Neurochemical research

Potential Mechanism of Neurite Outgrowth Enhanced by Electrical Stimulation: Involvement of MicroRNA-363-5p Targeting DCLK1 Expression in Rat.

PMID 27900578


Electrical stimulation (ES) promotes neurite outgrowth and nerve regeneration, but the underlying mechanisms remain undefined. In the present study, we investigated the role of micro RNAs (miRNAs) in ES-mediated neurite outgrowth. First, we performed microarray analyses to identify changes in the miRNAs profile of dorsal root ganglion neurons (DRGNs) following ES. The expression of 16 known miRNAs was altered by ES. Bioinformatics showed that the potential targets of these differentially expressed miRNAs were involved in neurite outgrowth. We focused on miRNA-363-5p (miR-363-5p), because its expression was consistently altered by ES in the present study. Silencing miR-363-5p promoted neurite outgrowth, while miR-363-5p mimic reduced neurite outgrowth.
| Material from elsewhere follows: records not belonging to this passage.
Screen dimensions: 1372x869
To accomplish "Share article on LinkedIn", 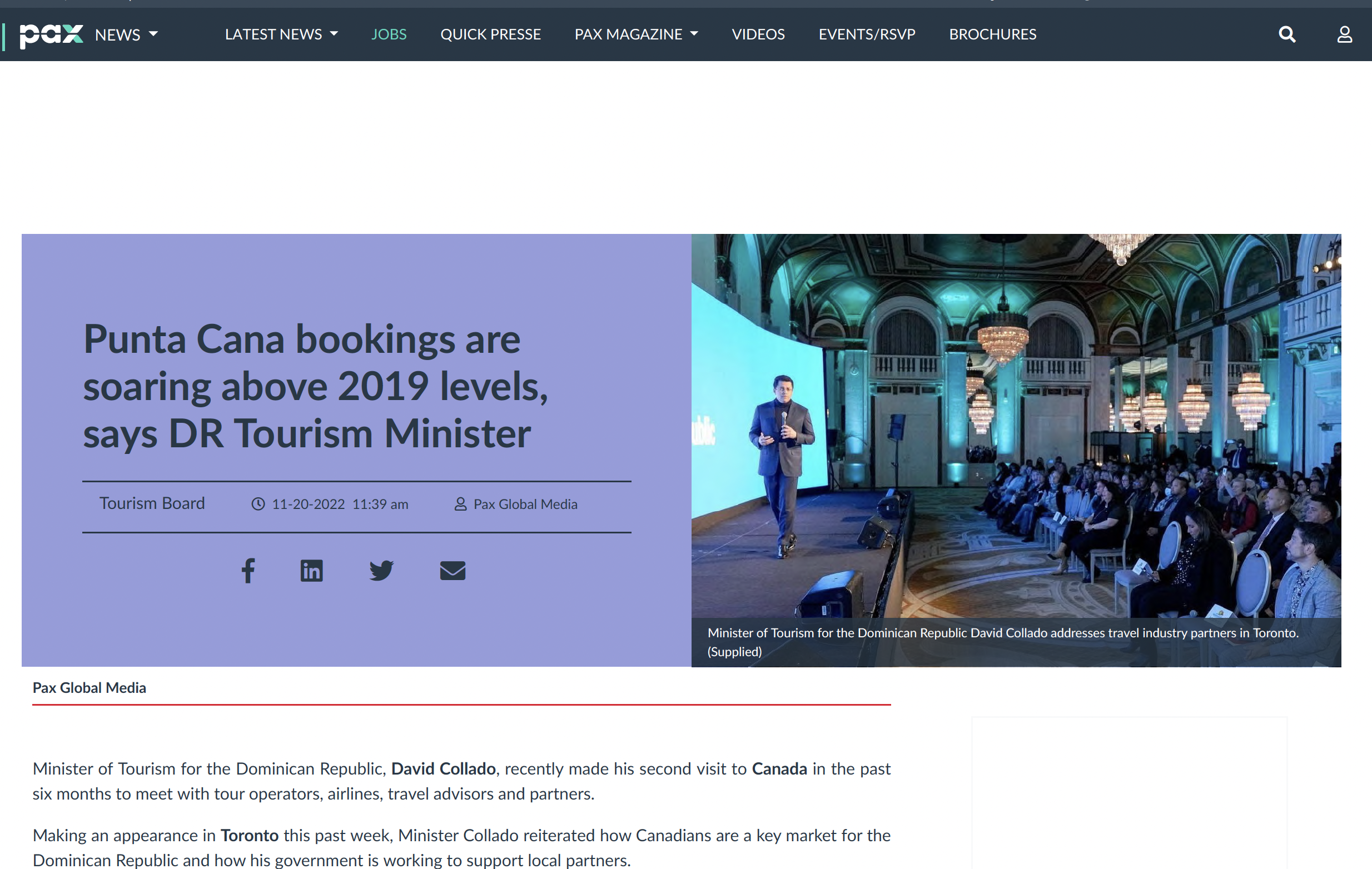I will point(311,570).
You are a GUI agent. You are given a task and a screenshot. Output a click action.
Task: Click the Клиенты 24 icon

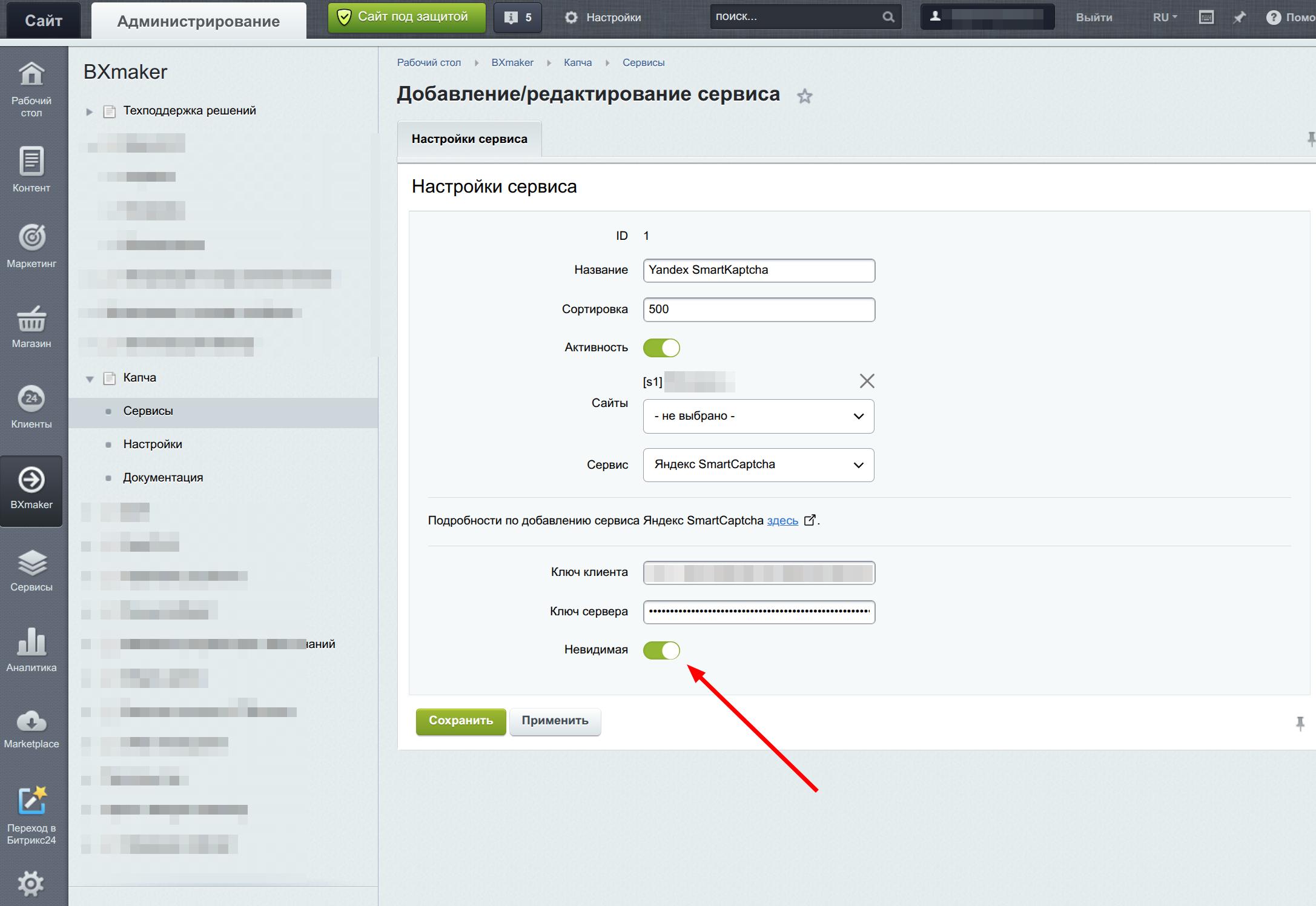point(31,398)
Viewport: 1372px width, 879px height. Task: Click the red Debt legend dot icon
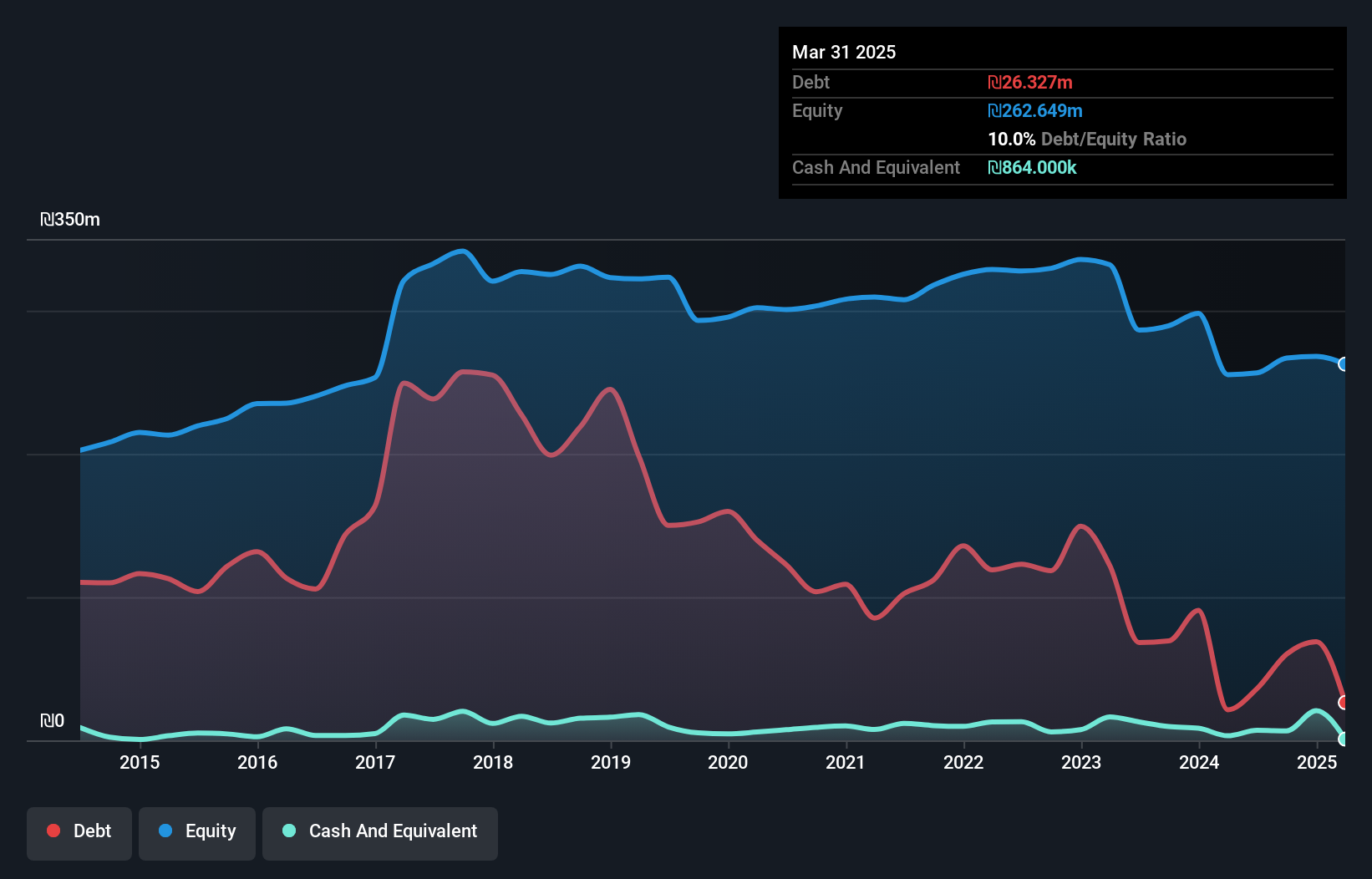pyautogui.click(x=53, y=831)

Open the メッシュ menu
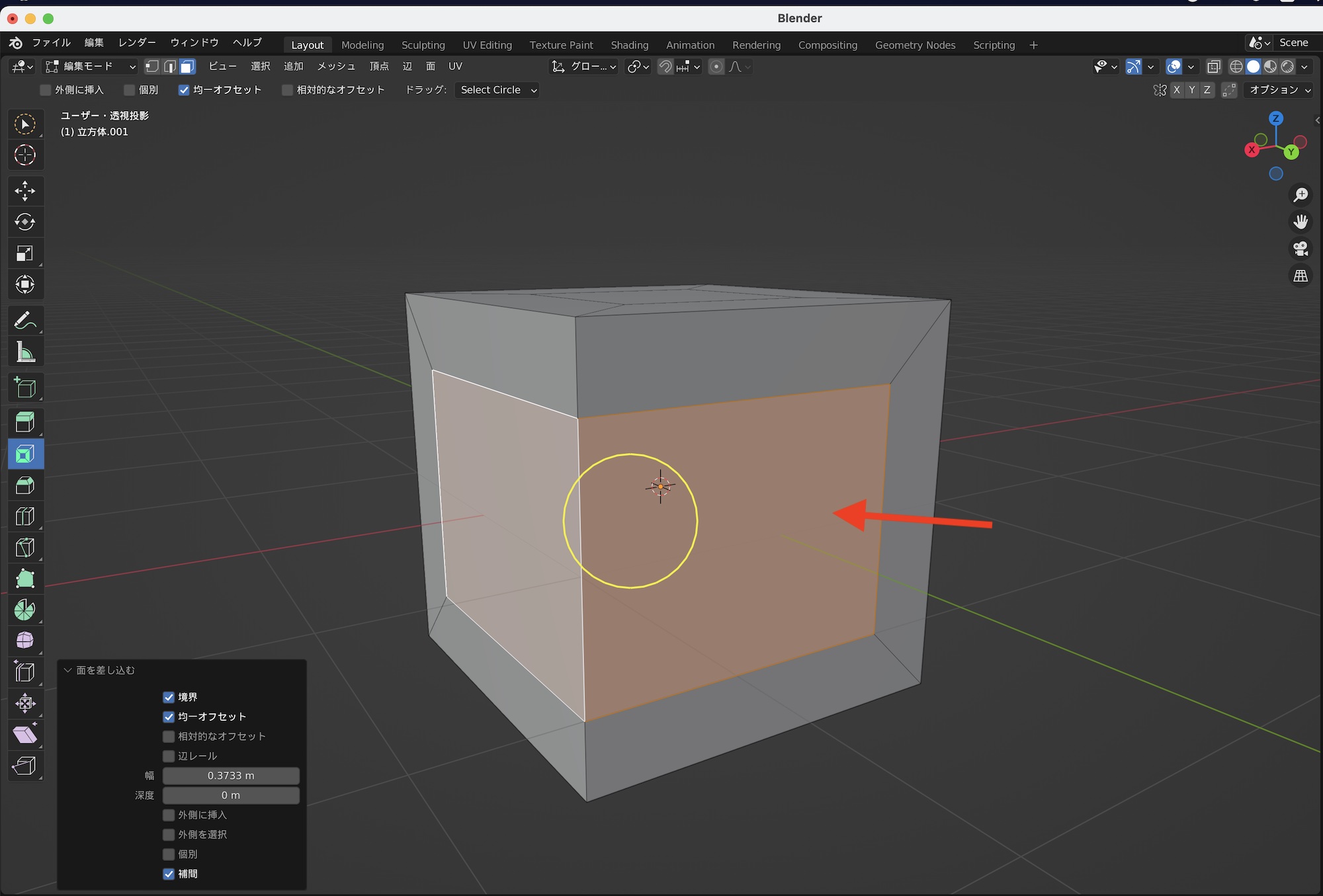[x=336, y=66]
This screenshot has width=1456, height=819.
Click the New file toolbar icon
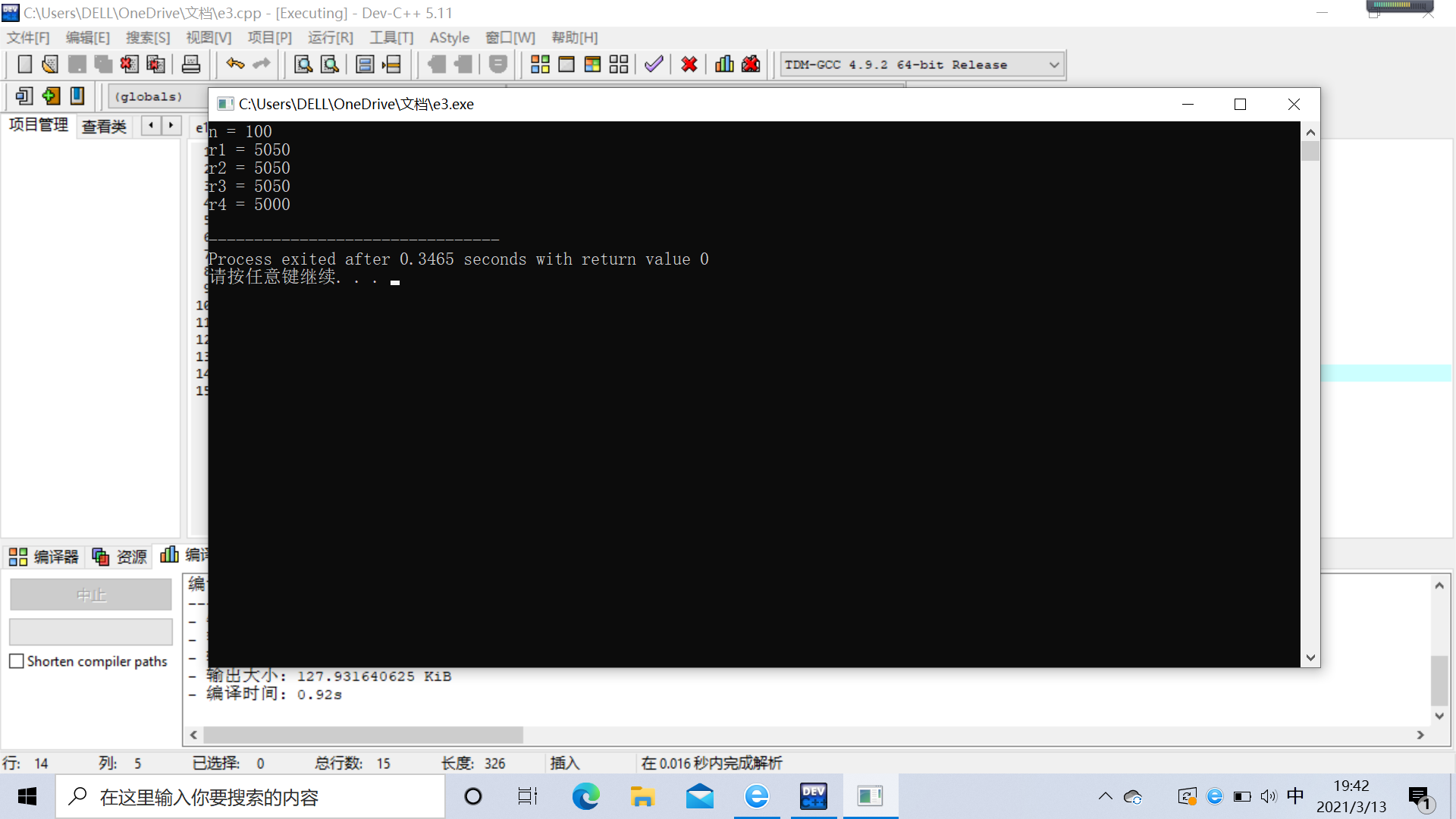click(24, 64)
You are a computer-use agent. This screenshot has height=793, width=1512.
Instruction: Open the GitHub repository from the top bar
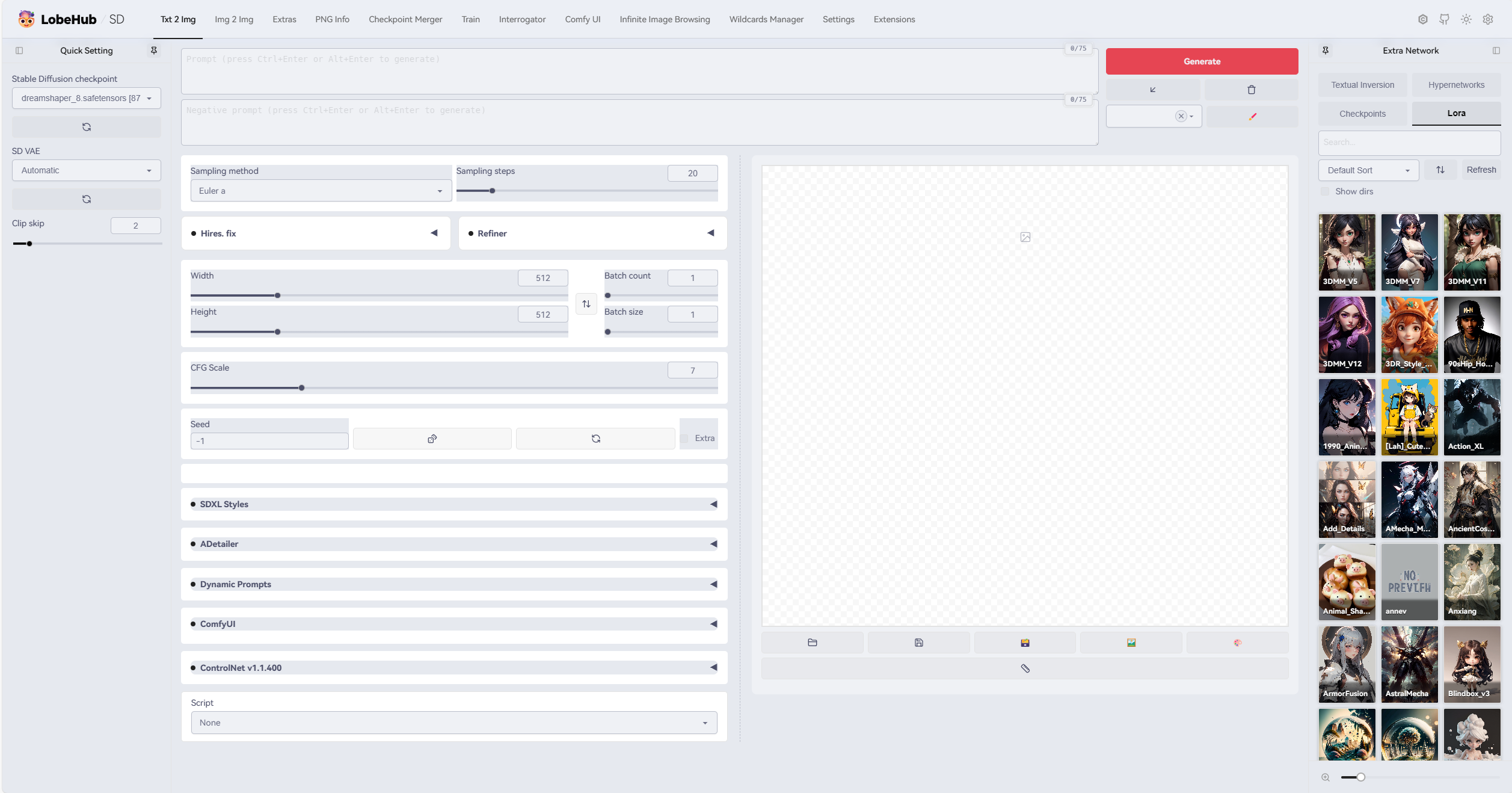[1444, 19]
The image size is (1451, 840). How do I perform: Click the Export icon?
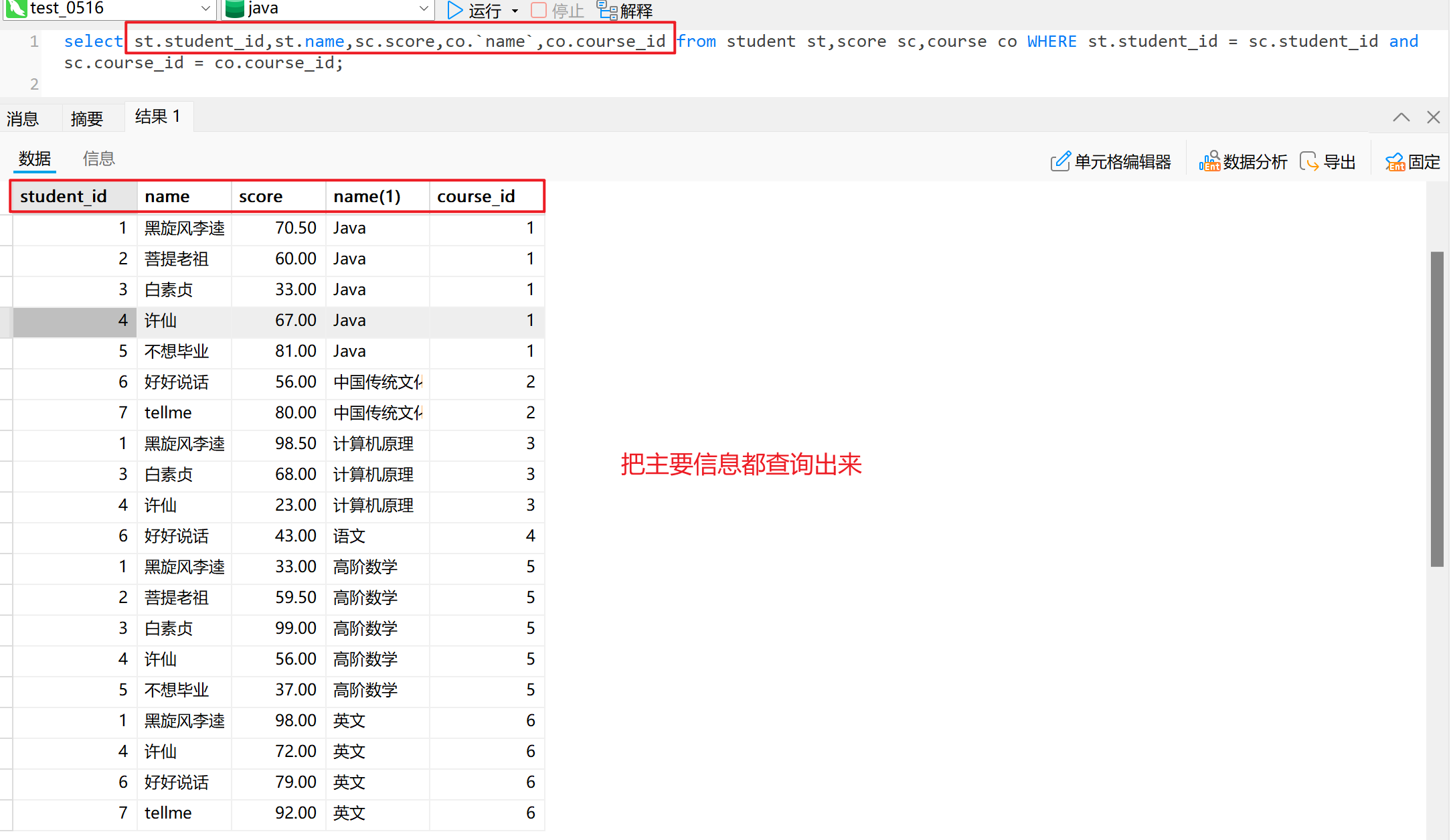[x=1309, y=161]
Downregulation of miR-363-5p indicated that double cortin-like kinase (DCLK) 1, a major microtubule-associated protein, was a direct target of miR-363-5p in DRGNs. Knockdown of DCLK1 recapitulated the beneficial effect of a miR-363-5p inhibitor on DRG neurite outgrowth. In conclusion, our data has indicated that miR-363-5p is involved in ES-promoted neurite outgrowth by targeting DCLK1. These findings provide new insights into the roles of miRNAs in ES-enhanced neurite outgrowth and regeneration.